Problem with Proximity search Lucene. Field "content" was indexed without position data

so as in the title when I'm trying to search for a query i get an error

Exception in thread "main" java.lang.IllegalStateException: field "content" was indexed without position data; cannot run PhraseQuery (phrase=content:"to be not"~1) at org.apache.lucene.search.PhraseQuery$1.getPhraseMatcher(PhraseQuery.java:497) at org.apache.lucene.search.PhraseWeight.scorer(PhraseWeight.java:64) at org.apache.lucene.search.Weight.bulkScorer(Weight.java:166) at org.apache.lucene.search.IndexSearcher.search(IndexSearcher.java:731) at org.apache.lucene.search.IndexSearcher.search(IndexSearcher.java:655) at org.apache.lucene.search.IndexSearcher.search(IndexSearcher.java:649) at org.apache.lucene.search.IndexSearcher.searchAfter(IndexSearcher.java:487) at org.apache.lucene.search.IndexSearcher.search(IndexSearcher.java:501) at ProximitySearch.main(ProximitySearch.java:81)

Here is my code:

    public static void main(String[] args) throws IOException, ParseException {

        Analyzer analyzer = new StandardAnalyzer();

        List<KeyValuePairs> listOfDocs = new LinkedList<>();

        KeyValuePairs file1 = new KeyValuePairs("file1", "to be or not to be that is the question");
        KeyValuePairs file2 = new KeyValuePairs("file2", "make a long story short");
        KeyValuePairs file3 = new KeyValuePairs("file3", "see eye to eye");

        listOfDocs.add(file1);
        listOfDocs.add(file2);
        listOfDocs.add(file3);

        Path indexPath = Files.createTempDirectory("tempIndex");
        Directory directory = FSDirectory.open(indexPath);
        IndexWriterConfig config = new IndexWriterConfig(analyzer);
        IndexWriter iwriter = new IndexWriter(directory, config);
        for (KeyValuePairs listOfDoc : listOfDocs) {
            Document doc = new Document();
            String text = listOfDoc.getKey();
            System.out.println(text);
            String title = listOfDoc.getValue();
            doc.add(new StringField("content", text, Field.Store.YES));
            doc.add(new Field("title", title, TextField.TYPE_STORED));
            iwriter.addDocument(doc);
        }
        iwriter.close();

        // Now search the index:
        DirectoryReader ireader = DirectoryReader.open(directory);
        IndexSearcher isearcher = new IndexSearcher(ireader);

        // Parse a simple query that searches for "something that u want to search":
        QueryParser parser = new QueryParser("content", analyzer);
        Query query = parser.parse("\"to be not\"~1");

        ScoreDoc[] hits = isearcher.search(query, 10).scoreDocs;
        System.out.println(Arrays.toString(Arrays.stream(hits).toArray()));
        System.out.println("Search terms found in :: " + hits.length + " files");

        ireader.close();
        directory.close();
        IOUtils.rm(indexPath);
    }

I dont know what am i doing wrong.

Solution

Short Answer

You cannot run proximity queries for data stored in a StringField.
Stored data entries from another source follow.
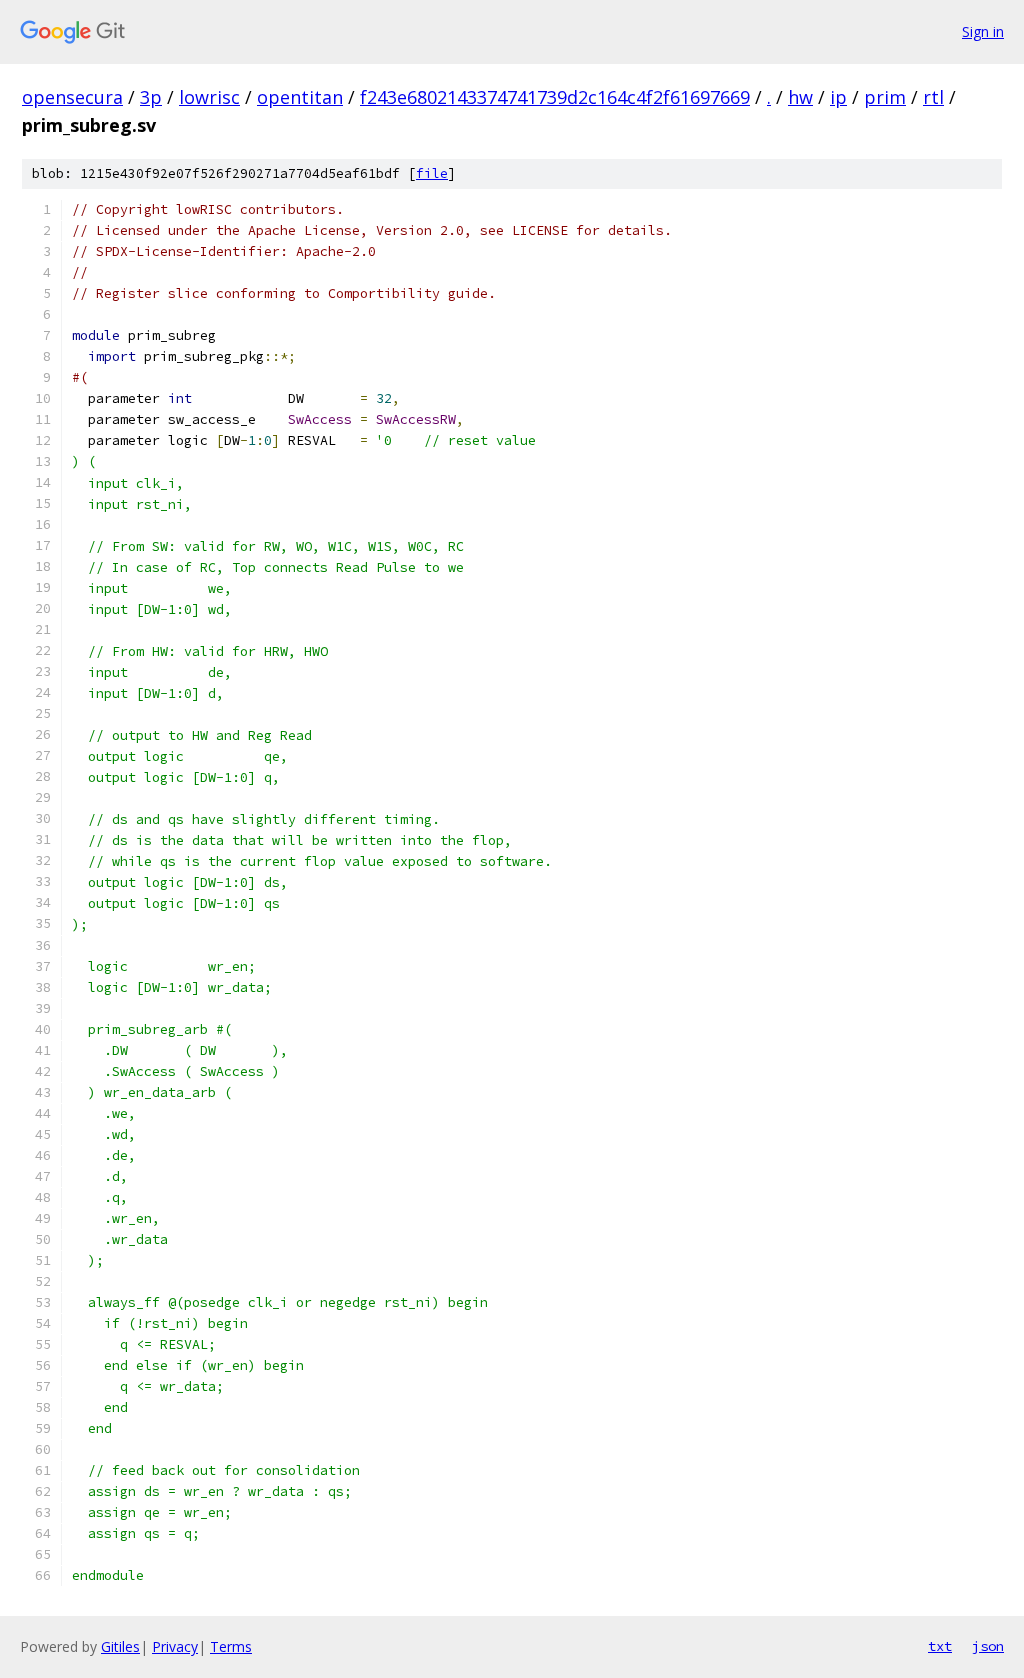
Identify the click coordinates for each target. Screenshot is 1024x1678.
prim (885, 97)
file (432, 173)
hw (800, 97)
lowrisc (209, 97)
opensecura (72, 97)
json (988, 1646)
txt (940, 1646)
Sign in (983, 31)
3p (151, 97)
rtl (933, 97)
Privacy (175, 1646)
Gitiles (120, 1646)
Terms (231, 1646)
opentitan (300, 97)
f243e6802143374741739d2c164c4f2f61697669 (555, 97)
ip (838, 97)
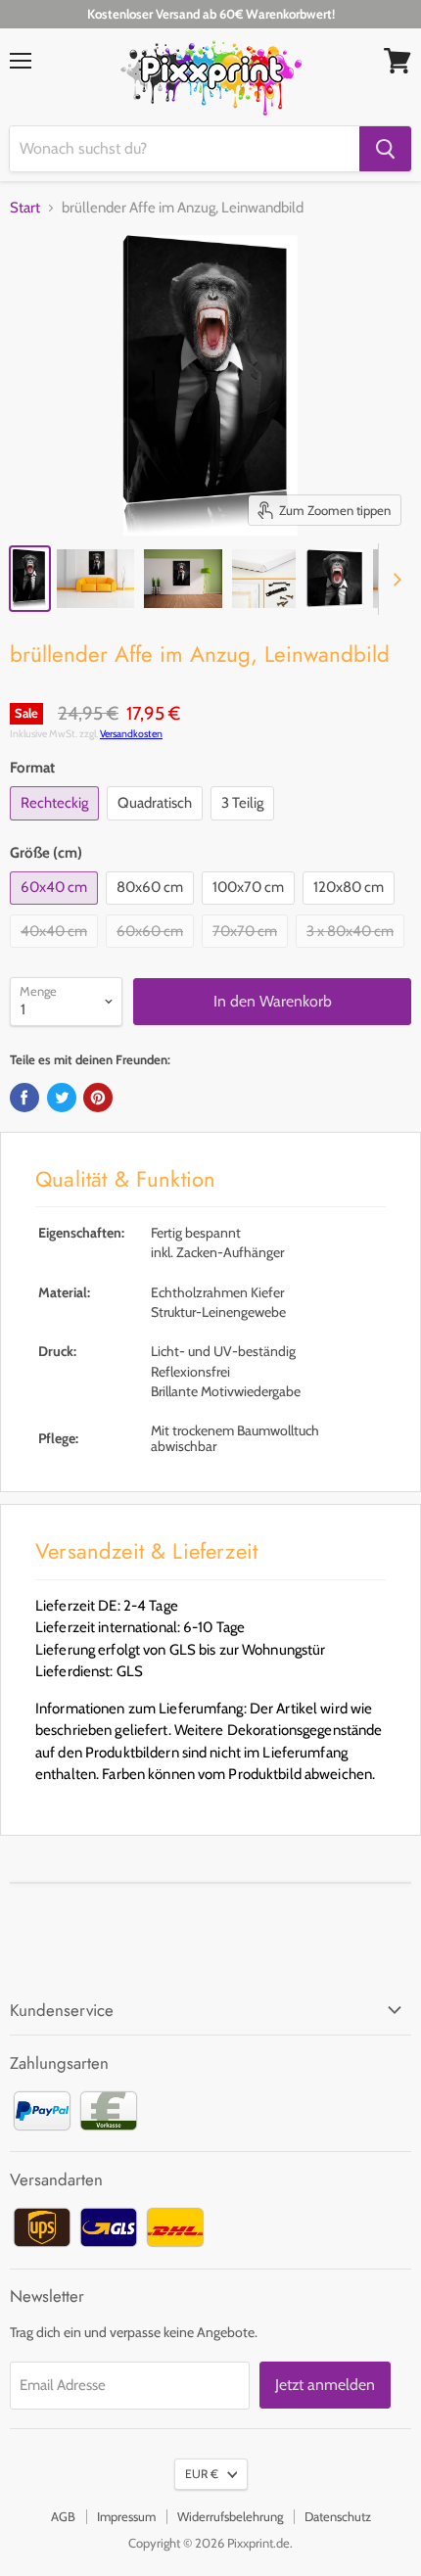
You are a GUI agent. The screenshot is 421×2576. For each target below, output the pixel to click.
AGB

You have to use a TextField.

You did not show us the definition for KeyValuePairs, so I have made some assumptions below about that.

(Small point: I would also suggest that you do not need to use LinkedList - you probably only need ArrayList.)

Longer Answer for More Background

Your problem is related to the field types you are using.

You have a document containing 2 fields:

content - which uses a StringField
title - which uses a TextField.

An example of data in the content field is to be or not to be that is the question.

You are attempting to run a proximity query against the content field.

Remember from this question that StringField data "is indexed but not tokenized: the entire String value is indexed as a single token."

A single token, means the token's position is always effectively the only position - and therefore position data is not captured in the index (it is basically meaningless).

That is why your query throws that error. That query requires the data to be split up into separate tokens - and each token's position needs to be captured in the index.

Therefore you need to use a TextField for that type of data.

When you use a TextField for to be or not to be that is the question, then the StandardAnalyzer causes the following data to be captured in the index:

field content
  term be
    doc 0
      freq 2
      pos 1
      pos 5
  term is
    doc 0
      freq 1
      pos 7
  term not
    doc 0
      freq 1
      pos 3
  term or
    doc 0
      freq 1
      pos 2
  term question
    doc 0
      freq 1
      pos 9
  term that
    doc 0
      freq 1
      pos 6
  term the
    doc 0
      freq 1
      pos 8
  term to
    doc 0
      freq 2
      pos 0
      pos 4

You can see that the index now contains the required position data. The proximity query requires this position data to evaluate whether the words in your query are sufficiently close enough to each other, to match your query.

And just for completeness, here is what you get in the index if you use StringField instead of TextField:

doc 0
  field 0
    name content
    type string
    value to be or not to be that is the question

As you can see - only one token - and no position data.